Injury to the spinal cord can result in severe and profound impairment including quadriplegia, paraplegia, hemiplegia, or a less severe but still profound impairment.

The catastrophic and life-changing impairment of a spinal cord injury can involve practitioners from virtually all areas of the healthcare system, including physiotherapists, chiropractors, general practice physicians, orthopaedic surgeons, neurosurgeons, vascular surgeons, oncologists, and so on.

Many spinal cord injury malpractice cases involve the failure of one or more of the treatment providers to act with the proper level of urgency in recognizing or treating a potential spinal cord injury.

This delay may cause or contribute to the development or exacerbation of a spinal cord injury. Other cases involve a spinal cord injury which itself was caused by the negligence of health care practitioners.

Examples of this include:

  • negligent surgical procedures, which result in direct injury to the spinal cord
  • a cut-off blood supply
  • development of severe hematoma or infection, which results in a severe impingement of the spinal cord and resulting injury

Due to the fact that there are a wide variety of mechanisms for spinal cord injury, including negligent causes and non-negligent causes, spinal cord injury cases are some of the most complicated medical malpractice cases.

Whether it is at the emergency department or in a general practitioner’s office, health care practitioners are trained and expected to recognize the signs and symptoms of spinal cord injury. When a patient presents with possible spinal cord injury, health care practitioners must take necessary precautions to prevent further injury and arrange investigations (CT scans, MRI, and blood tests) to rule out the possibility of spinal cord injury.

The intent is to diagnose spinal cord injury (or conditions that could progress to spinal cord injury) as early as possible so the patient can be referred to the appropriate specialist (generally a spine surgeon trained in either orthopaedic surgery or neurosurgery) and that surgery, if necessary, can occur as quickly as possible. Once spinal cord injury is diagnosed, the goal is to preserve as much of the patient’s function as possible.

As in other medical malpractice cases, the plaintiff in a spinal cord injury case must establish that one or more of the health care practitioners provided treatment that fell below the reasonable standard of care expected in the circumstances.

In these catastrophic cases, it is often tempting for the victim and their lawyers to judge the health care practitioner based on the outcome alone (using the benefit of hindsight), as opposed to focusing on what was known to the health care practitioner and the patient at the time of the encounter.

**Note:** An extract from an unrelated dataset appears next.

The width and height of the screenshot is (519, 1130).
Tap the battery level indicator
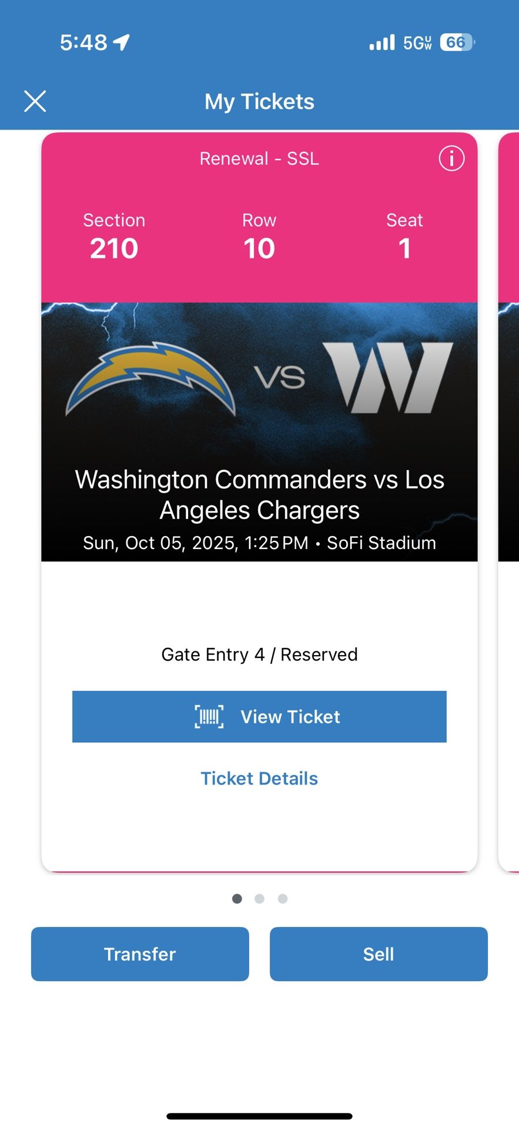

As in any medical malpractice case, it is important to recognize that while the health care practitioner(s) should not be judged with the benefit of hindsight, it is important to consider not only what the physician and patient knew at the time of the encounter, but also what should have been known had the physician taken the appropriate steps. These steps include taking a history from the patient (including family history), conducting an appropriate clinical examination, and ordering any indicated diagnostic tests. The patient and their lawyers should consider what the likely results would have been had the appropriate clinical examination and diagnostic tests been conducted.

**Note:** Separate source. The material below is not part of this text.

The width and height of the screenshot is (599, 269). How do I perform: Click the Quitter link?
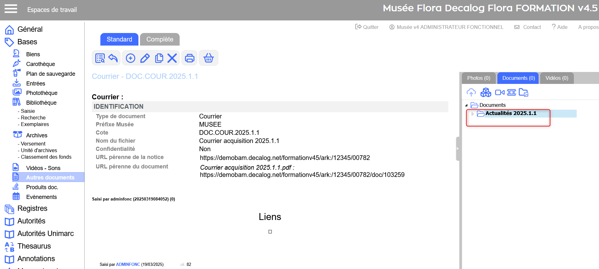[x=367, y=27]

If a patient is injured during surgery and negligence is suspected, it is often possible to verify what happened during the surgery with post-operative MRI imaging. This imaging can identify misplaced surgical hardware, the source of bleeding, or cerebral spinal fluid leaks. In these types of cases, the imaging can be reviewed by experts who can distinguish between injuries that are a risk of the procedure and may occur even in the hands of a careful and properly trained surgeon, and injuries that would normally only occur as a result of negligent care.

The next step is to prove that the spinal cord injury was caused by, or contributed to, the negligent conduct of the health care practitioner. In some cases, this analysis is straightforward, such as when the spinal cord is injured during an otherwise benign operation and the patient leaves the operating room paralyzed. In other cases, this analysis is more complicated, such as when there is a delay in diagnosis and treatment of spinal cord compression.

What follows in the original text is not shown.